Pixel coordinate grounding data
[Start of Attachment]

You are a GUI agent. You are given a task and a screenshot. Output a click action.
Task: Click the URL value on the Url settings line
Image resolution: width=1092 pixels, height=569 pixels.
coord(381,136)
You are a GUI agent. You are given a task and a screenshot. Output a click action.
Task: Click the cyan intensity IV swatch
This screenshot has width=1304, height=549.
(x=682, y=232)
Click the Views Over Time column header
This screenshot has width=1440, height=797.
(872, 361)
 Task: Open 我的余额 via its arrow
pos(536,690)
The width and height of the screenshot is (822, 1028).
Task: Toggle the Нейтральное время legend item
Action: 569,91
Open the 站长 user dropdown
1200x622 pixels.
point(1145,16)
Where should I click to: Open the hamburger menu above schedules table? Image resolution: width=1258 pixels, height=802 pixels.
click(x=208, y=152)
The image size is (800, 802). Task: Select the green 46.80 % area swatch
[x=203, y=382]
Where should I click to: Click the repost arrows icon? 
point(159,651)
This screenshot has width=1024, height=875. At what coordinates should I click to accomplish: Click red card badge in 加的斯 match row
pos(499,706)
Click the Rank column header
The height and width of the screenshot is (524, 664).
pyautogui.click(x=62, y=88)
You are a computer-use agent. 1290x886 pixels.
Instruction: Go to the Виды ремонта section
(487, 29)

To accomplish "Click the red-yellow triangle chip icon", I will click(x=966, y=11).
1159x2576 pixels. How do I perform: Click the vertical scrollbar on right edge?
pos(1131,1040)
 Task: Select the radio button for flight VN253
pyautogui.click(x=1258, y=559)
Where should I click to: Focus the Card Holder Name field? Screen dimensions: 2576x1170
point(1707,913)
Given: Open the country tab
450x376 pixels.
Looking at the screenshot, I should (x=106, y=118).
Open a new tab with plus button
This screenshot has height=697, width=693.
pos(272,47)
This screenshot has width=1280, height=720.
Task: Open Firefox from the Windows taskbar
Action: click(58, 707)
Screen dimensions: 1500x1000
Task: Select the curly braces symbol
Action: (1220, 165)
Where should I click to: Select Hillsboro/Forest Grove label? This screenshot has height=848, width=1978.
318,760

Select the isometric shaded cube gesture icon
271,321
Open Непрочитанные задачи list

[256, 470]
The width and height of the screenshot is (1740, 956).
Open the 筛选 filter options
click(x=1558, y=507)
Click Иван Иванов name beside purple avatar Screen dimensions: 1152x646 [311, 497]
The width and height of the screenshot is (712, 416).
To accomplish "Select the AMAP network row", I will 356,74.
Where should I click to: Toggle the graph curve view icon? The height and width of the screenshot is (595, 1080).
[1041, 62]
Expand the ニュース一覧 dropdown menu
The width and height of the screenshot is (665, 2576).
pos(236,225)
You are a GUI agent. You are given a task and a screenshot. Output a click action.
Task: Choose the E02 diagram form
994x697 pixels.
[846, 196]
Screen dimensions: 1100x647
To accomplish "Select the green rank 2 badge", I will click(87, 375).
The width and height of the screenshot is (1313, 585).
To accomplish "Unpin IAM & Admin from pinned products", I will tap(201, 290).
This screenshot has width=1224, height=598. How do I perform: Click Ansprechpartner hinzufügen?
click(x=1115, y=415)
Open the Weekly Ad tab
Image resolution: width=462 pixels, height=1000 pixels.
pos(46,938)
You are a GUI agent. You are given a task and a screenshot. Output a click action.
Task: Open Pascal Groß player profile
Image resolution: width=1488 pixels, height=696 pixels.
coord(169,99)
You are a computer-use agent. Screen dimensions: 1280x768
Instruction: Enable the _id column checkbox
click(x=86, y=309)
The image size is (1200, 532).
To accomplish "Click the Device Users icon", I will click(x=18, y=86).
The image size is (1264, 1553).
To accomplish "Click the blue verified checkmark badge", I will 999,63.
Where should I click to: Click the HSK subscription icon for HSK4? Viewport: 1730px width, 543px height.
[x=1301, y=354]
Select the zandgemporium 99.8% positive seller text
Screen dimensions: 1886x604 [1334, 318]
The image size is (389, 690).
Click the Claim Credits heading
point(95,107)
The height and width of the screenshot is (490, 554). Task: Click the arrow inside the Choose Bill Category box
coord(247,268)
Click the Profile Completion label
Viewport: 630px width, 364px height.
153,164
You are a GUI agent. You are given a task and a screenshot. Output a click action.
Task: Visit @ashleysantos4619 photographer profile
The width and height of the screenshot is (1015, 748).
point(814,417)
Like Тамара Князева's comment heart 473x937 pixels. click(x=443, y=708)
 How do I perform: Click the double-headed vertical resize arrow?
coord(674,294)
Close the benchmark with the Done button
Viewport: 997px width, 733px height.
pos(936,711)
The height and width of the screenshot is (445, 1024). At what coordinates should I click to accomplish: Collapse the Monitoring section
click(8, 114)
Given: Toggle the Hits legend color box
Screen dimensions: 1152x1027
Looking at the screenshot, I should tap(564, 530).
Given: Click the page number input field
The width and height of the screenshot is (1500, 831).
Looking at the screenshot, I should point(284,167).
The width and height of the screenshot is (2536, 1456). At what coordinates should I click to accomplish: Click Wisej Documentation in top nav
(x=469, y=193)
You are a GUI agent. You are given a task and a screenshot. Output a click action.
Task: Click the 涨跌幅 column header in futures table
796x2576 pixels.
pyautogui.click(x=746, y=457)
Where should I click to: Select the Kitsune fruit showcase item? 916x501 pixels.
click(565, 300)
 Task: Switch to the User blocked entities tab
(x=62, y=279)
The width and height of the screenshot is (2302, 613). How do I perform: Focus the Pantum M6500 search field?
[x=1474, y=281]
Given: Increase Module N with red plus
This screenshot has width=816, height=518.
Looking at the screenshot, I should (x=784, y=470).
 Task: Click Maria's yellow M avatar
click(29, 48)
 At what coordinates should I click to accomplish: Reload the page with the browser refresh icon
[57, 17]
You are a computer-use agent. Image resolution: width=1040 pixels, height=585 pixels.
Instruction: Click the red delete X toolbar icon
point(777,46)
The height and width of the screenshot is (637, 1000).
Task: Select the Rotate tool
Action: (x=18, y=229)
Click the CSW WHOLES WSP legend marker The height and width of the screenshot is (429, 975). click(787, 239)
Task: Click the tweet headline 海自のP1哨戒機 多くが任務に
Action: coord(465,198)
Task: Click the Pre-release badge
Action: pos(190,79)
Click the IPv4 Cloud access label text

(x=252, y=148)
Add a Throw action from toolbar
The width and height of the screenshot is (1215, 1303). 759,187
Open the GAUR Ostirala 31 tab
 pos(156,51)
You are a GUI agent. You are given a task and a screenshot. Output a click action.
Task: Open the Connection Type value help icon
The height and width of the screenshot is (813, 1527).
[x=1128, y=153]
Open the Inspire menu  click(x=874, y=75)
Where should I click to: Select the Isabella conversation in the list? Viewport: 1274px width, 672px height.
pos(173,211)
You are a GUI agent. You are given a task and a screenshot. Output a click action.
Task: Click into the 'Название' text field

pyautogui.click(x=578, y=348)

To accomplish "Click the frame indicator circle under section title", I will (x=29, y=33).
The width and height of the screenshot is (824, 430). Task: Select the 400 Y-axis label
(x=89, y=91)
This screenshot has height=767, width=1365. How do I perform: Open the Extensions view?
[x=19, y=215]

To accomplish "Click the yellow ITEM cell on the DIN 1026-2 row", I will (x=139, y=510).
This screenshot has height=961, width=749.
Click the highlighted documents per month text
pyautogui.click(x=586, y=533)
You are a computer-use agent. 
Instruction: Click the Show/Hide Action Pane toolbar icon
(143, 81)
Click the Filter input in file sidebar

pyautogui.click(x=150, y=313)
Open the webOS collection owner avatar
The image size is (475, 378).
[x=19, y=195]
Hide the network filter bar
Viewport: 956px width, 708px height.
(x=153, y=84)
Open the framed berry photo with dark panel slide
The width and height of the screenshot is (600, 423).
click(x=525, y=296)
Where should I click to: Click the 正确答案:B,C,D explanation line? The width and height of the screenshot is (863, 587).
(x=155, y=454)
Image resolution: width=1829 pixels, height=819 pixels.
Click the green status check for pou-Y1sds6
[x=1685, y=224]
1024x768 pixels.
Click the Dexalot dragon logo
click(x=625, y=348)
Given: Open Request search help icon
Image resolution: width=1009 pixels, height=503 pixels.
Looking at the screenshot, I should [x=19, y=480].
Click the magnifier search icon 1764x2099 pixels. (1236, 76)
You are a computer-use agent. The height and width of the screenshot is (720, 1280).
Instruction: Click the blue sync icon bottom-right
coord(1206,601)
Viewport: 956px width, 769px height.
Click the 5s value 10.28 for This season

[End of Attachment]

▸ DESCRIPTION OF THE TASK: Among the lines above, find each one containing the string "value" and copy it.

▸ COMPLETED EXERCISE:
Task: Click the URL value on the Url settings line
Task: Open the Connection Type value help icon
Click the 5s value 10.28 for This season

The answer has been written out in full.